Mr. Newsom is coordinating with fellow Democratic Govs. Jay Inslee of Washington and Kate Brown of Oregon on plans to gradually reopen their West Coast state economies when it’s safe to do so.
Mr. Newsom was not prepared to say the worst is over in California, even as indicators such as intensive care unit (ICU) numbers are starting to flatten.
“No, because if we all pull back, we could see a second wave that makes this pale in comparison. I can’t say that,” he said. “We’re not seeing yet [the] significant decline that we need to see ultimately to toggle back.”
Mr. Newsom said there’s nothing wrong with being optimistic and hopeful.
“This is not the new normalcy in perpetuity — we’re going to come back,” he said. “We just need to temper the enthusiasm on when and how … and once we get herd immunity and once we get a vaccine, then we [can] come back and flourish and thrive.”

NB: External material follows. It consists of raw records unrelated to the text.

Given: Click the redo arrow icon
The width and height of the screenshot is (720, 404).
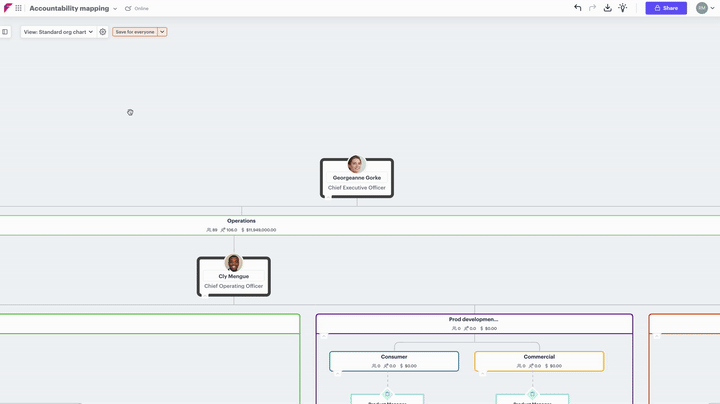Looking at the screenshot, I should [x=592, y=8].
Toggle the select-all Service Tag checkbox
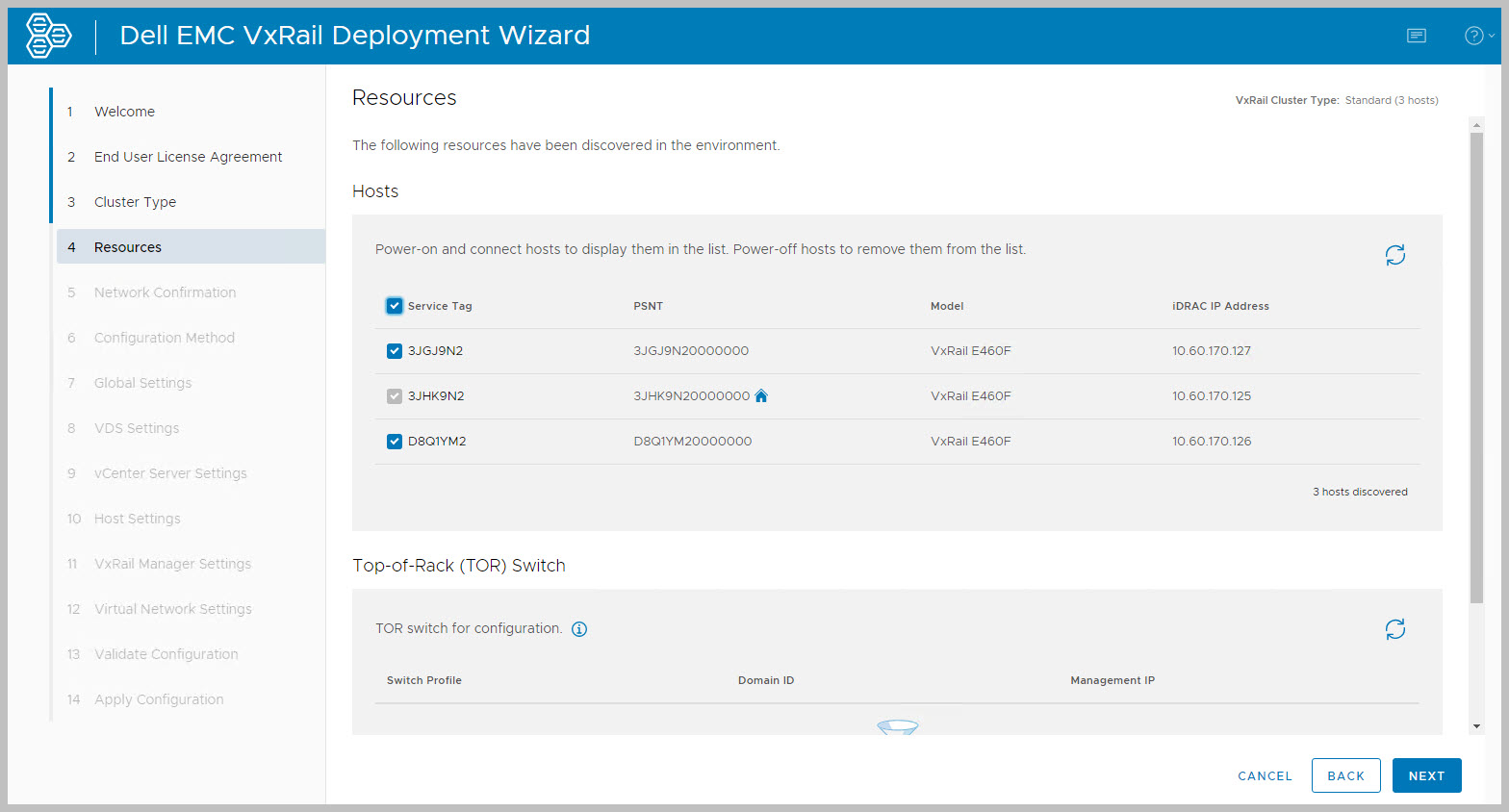The height and width of the screenshot is (812, 1509). (395, 306)
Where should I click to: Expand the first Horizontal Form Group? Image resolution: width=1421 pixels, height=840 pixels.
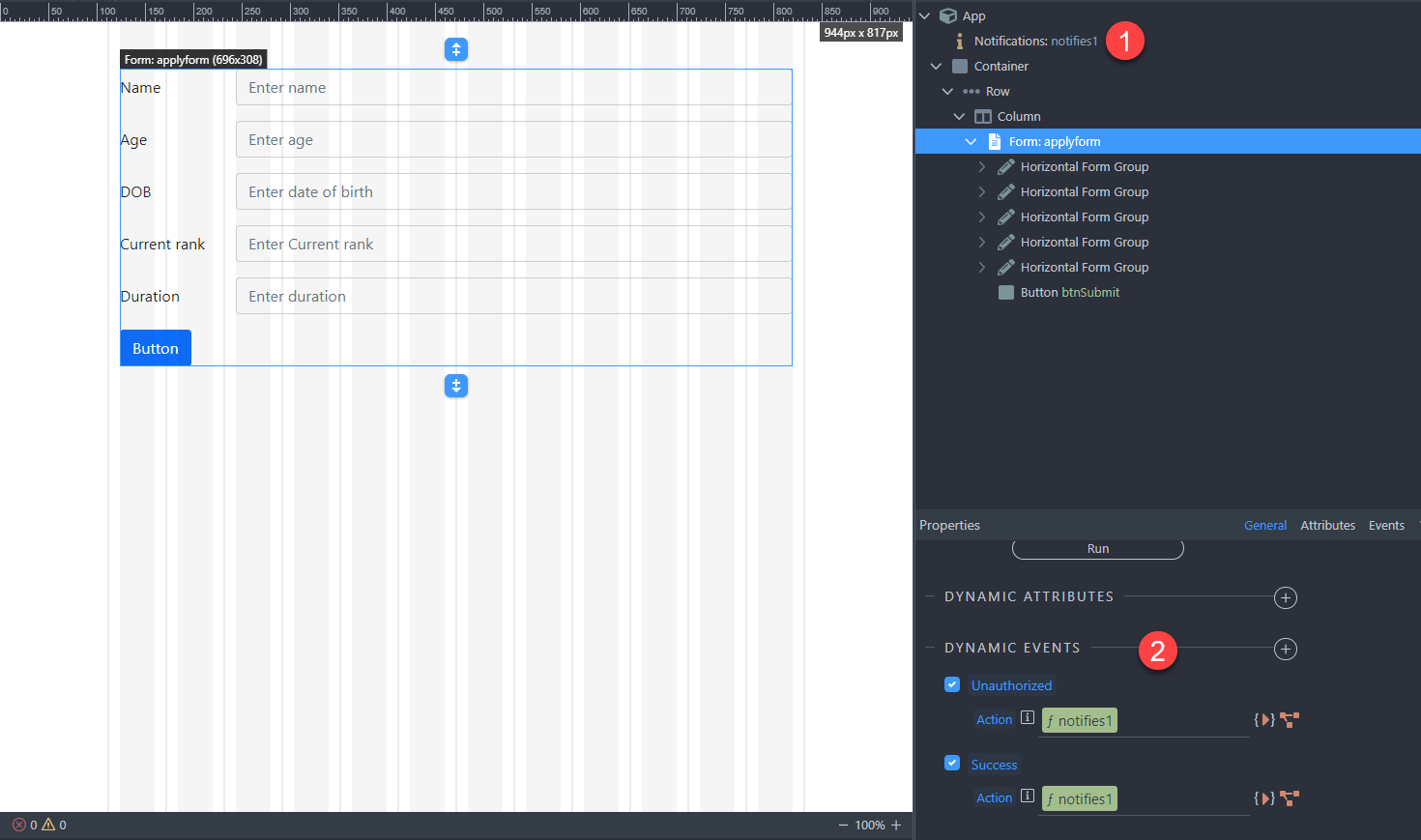pos(982,167)
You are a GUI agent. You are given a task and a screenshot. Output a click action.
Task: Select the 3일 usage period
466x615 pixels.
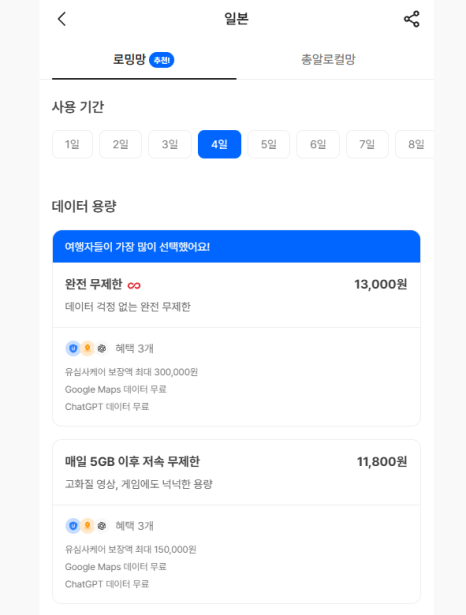tap(170, 144)
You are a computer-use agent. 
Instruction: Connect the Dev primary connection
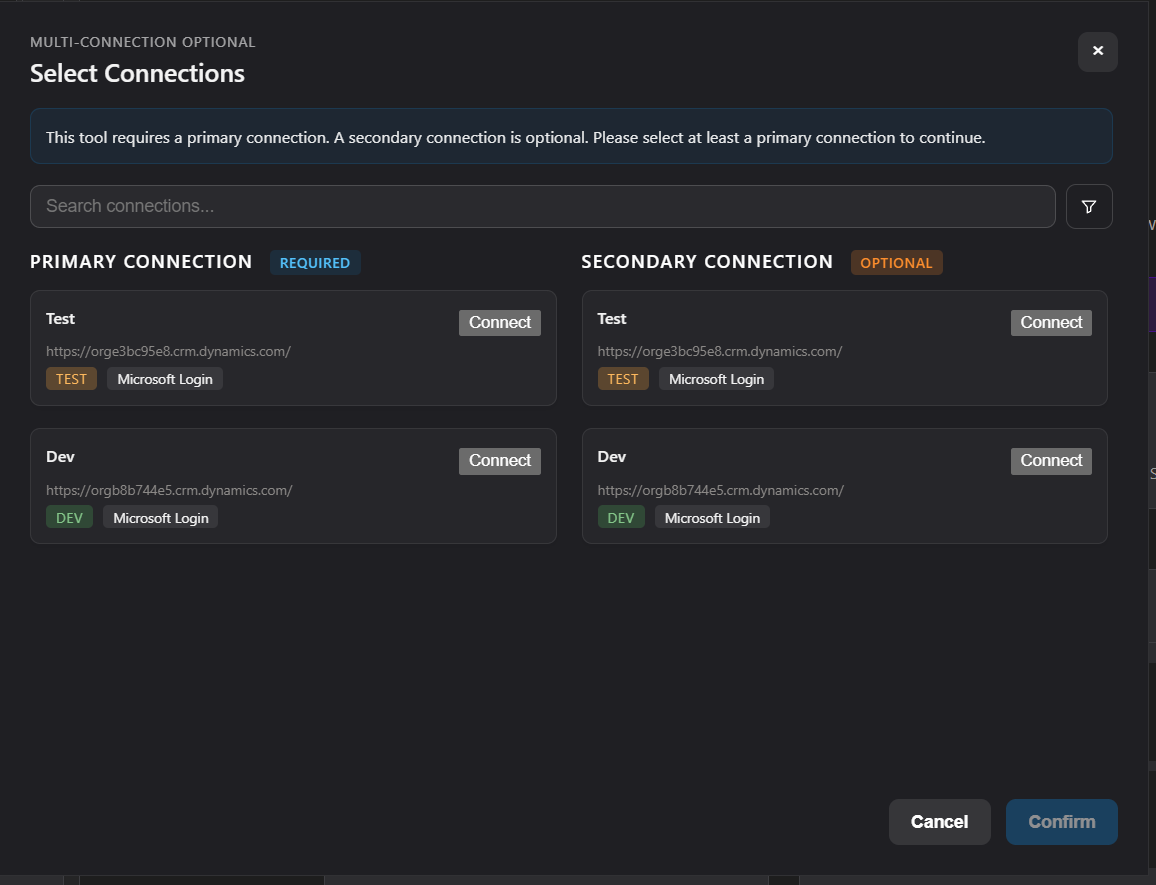(499, 460)
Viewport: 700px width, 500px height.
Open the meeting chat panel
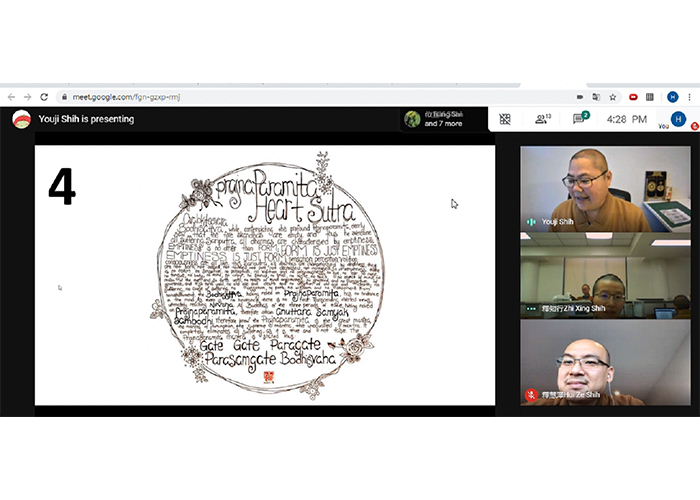[579, 119]
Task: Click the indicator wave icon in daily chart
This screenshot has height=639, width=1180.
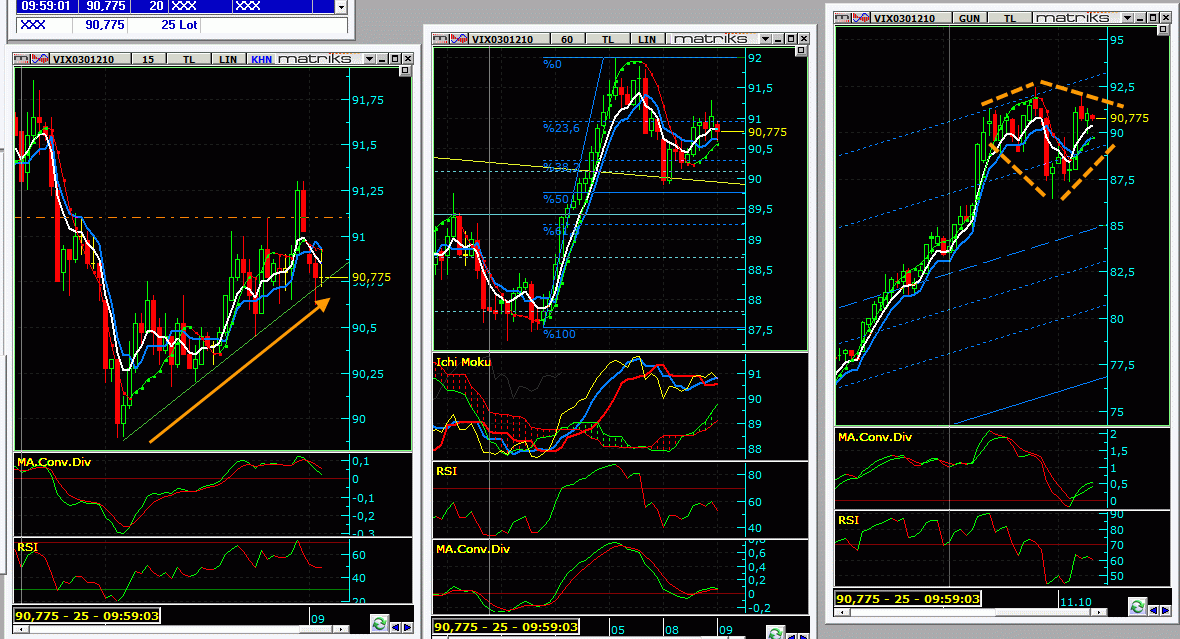Action: click(861, 17)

Mr. Newsom was the first U.S. governor to issue a statewide stay-at-home order last month as the pandemic took hold.
There are more than 33,000 COVID-19 positive cases and more than 1,200 coronavirus-related deaths in the state, home to close to 40 million people. Adjusted for population, California is ranked in the bottom half in both categories among U.S. states.
Amid lobbying from some local officials to carve them out from California’s statewide stay-at-home order, Mr. Newsom on Monday said they can’t move too hastily.
“None of these local health directives can go further or, rather, go farther backward than the state guidance,” he said.